Thirty minutes pass, we've watched a full episode of "Drake and Josh" on the lobby television, the washcloth is rapidly drying out and we haven't seen another soul for at least fifteen of those minutes. I turn to ask the crack receptionist for a pitcher of water so I can maybe slow down the continually blossoming blisters on the boy's hand and am told "I can't leave my post." Swear to God, that is a direct quote. I told her that was fine, but perhaps she could use the wireless headset I suspect she's glued to her ear so everyone knows she's important even when she's not working to request a bit of cold water for the eight year old in the lobby. I'm informed that they're terribly busy and every room in the emergency department is occupied and he'd be seen as soon as they could get to him. This didn't really help, as all I was looking for was some cold water so I suggested she give me her coffee mug and I'd take care of it myself. She seemed shocked and I didn't get the mug. Ultimately, I end up trying to stuff the poor kid's hand into one of those pointy ended cups that live in the dispenser attached to a five gallon jug of drinking water. Not easily done, I assure you.
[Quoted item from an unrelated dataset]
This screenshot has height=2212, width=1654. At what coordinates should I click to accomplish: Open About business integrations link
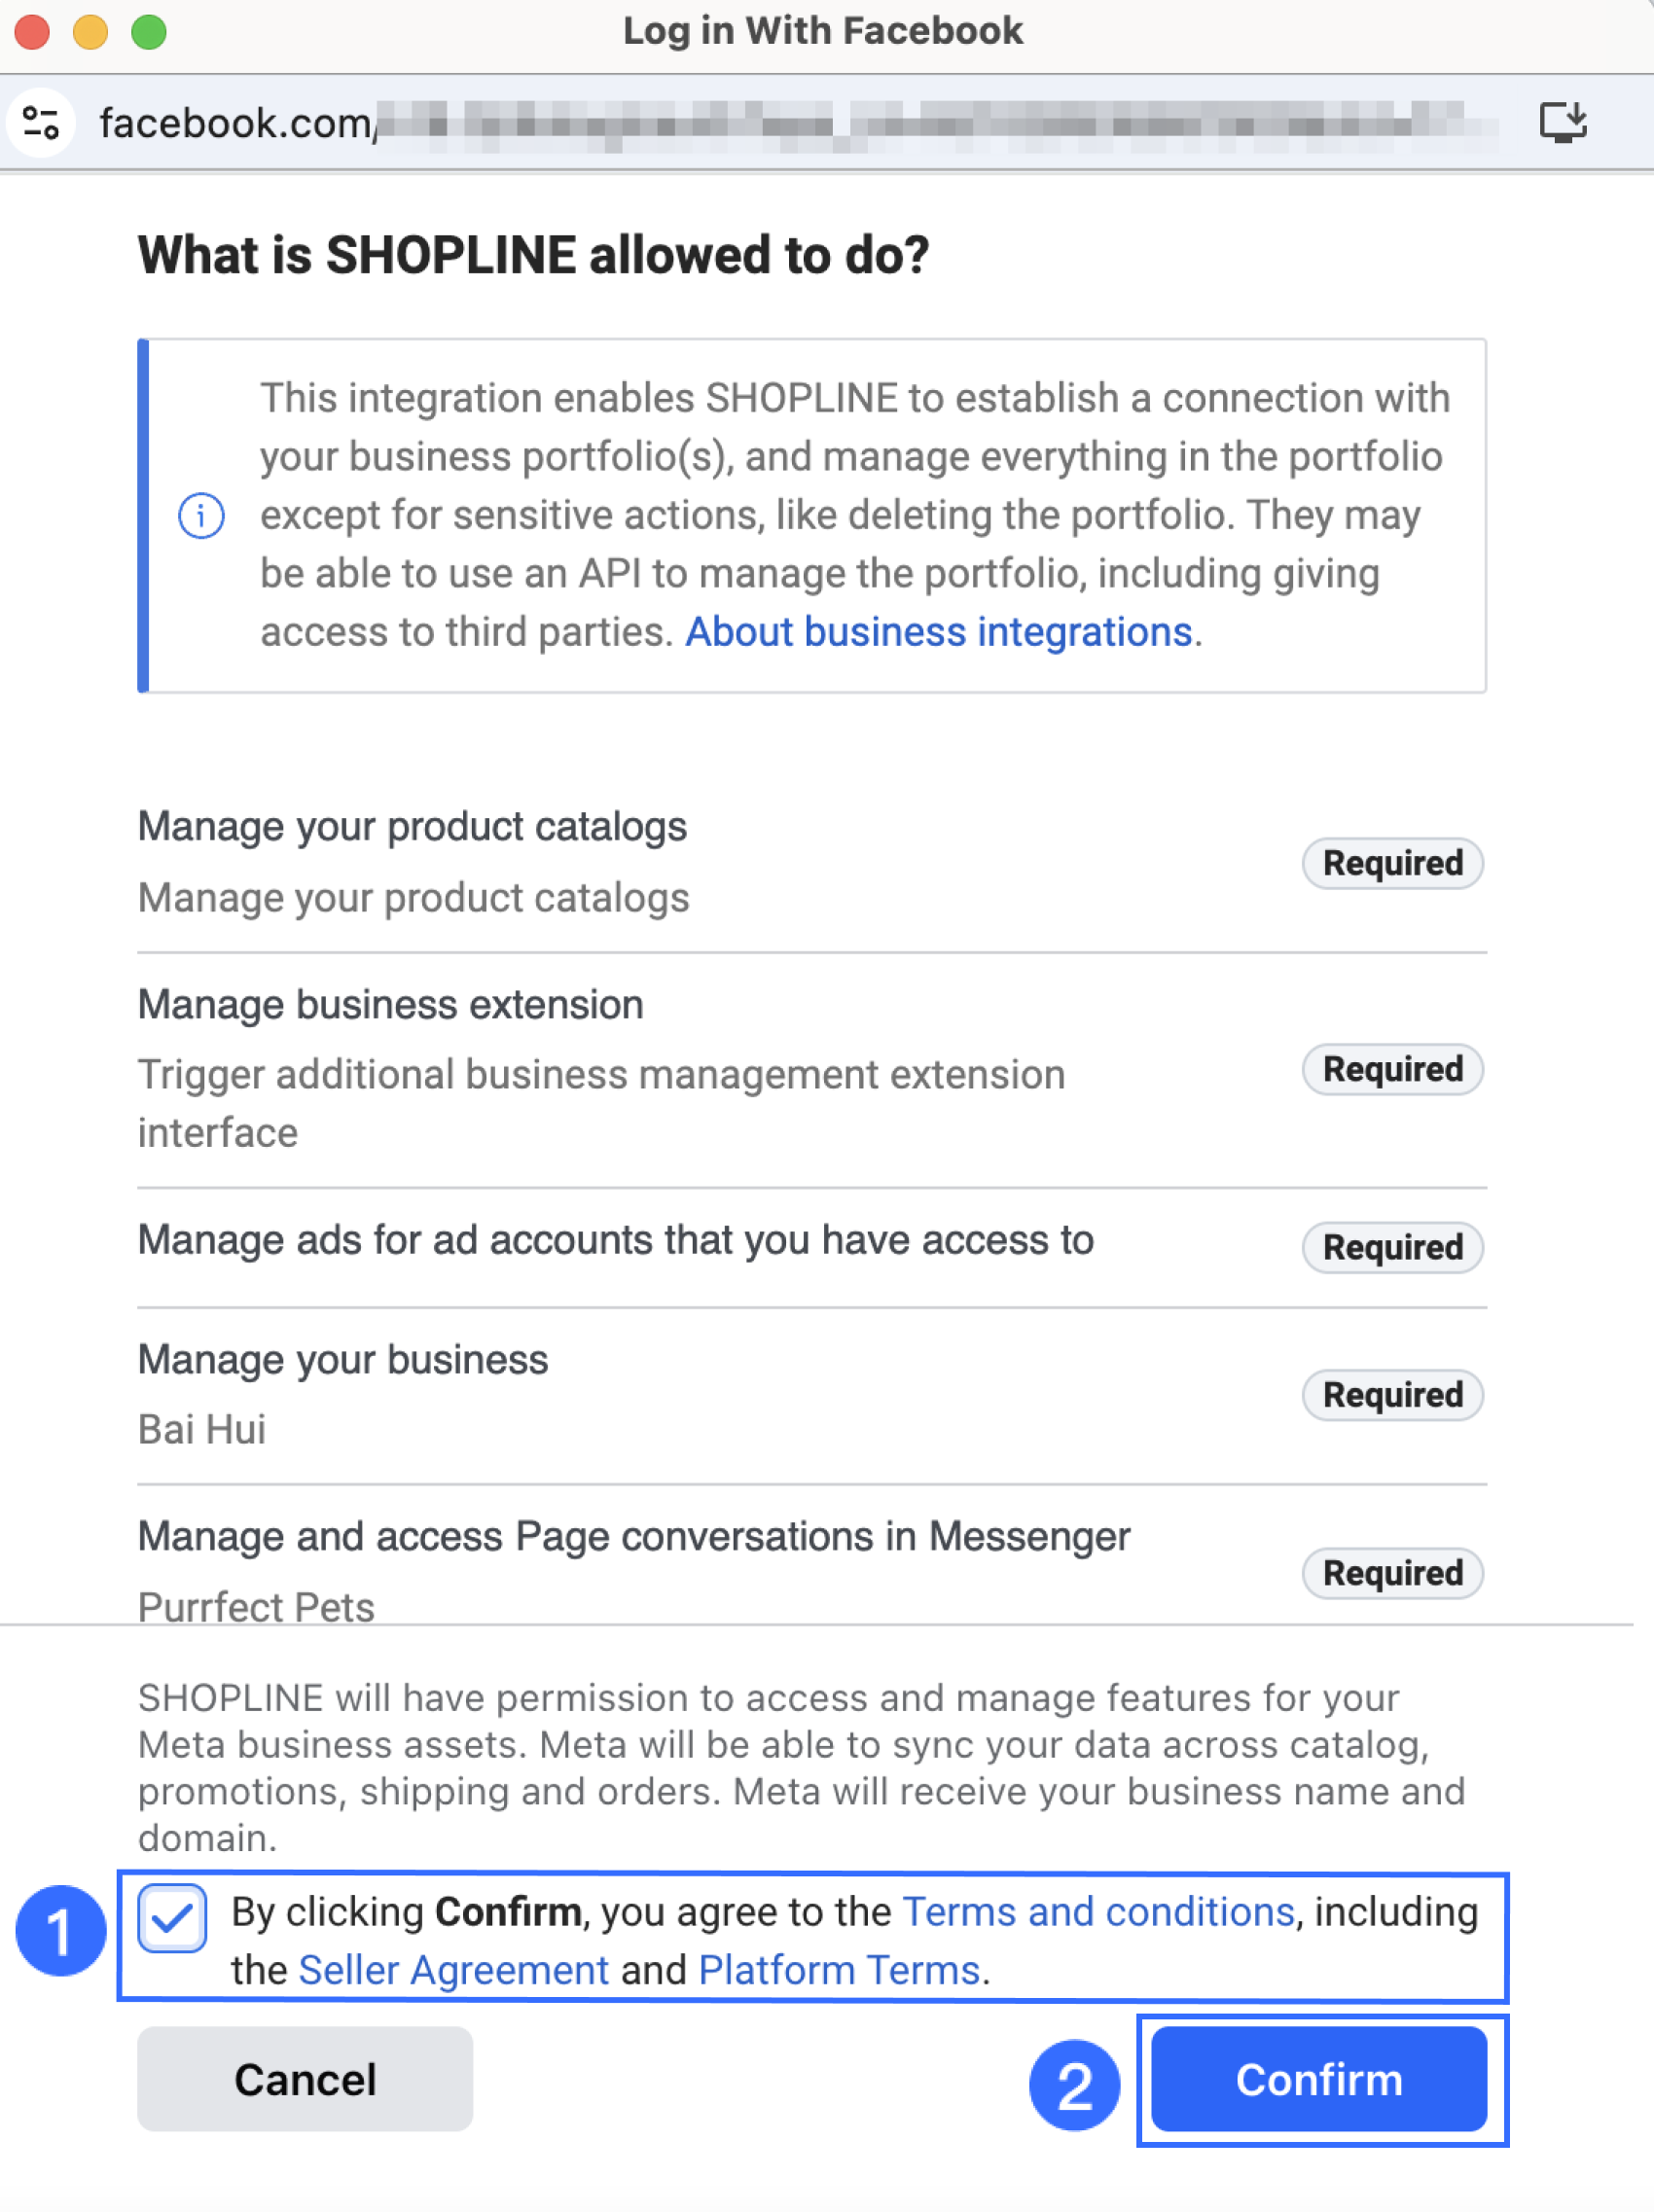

Two hours later, after a threat to take him over to the next big town's emergency room (30 miles away), we're brought back to the emergency room proper. After hearing for over two hours how busy they are and that every room is occupied, I'm expecting the nurses to look a bit battle weary and careworn. Not so much. Also, of the six trauma rooms and three small examining rooms in my field of vision, only two are occupied...four of the trauma rooms are dark and show no sign of any activity having taken place for a while. From the bits of conversation I could hear, more than one person back there had been watching football...the same game that had been in the first quarter when Charlie and I left the house. Hmmm, curious. The doctor takes one look at Charlie's hand, the nurse slathers it with Silver Nitrate, wraps it in gauze and sends us on our way. Seriously, we couldn't have done this in the lobby...TWO HOURS ago? He's fine...thanks to the highly trained and obviously underappreciated receptionist at my local hospital.

I'm hoping that Charlie no longer believes that I am full of crap when I say the things I say. "Don't juggle axes, you'll cut your arms off." "Don't play in the middle of the highway, you'll get squished by a car." "Don't try to give the cat a shower, he'll get mad and pee in your shoe again." You know, the things we all tell our kids.

Yesterday, I got a survey in the mail, asking me how my visit to the emergency department was.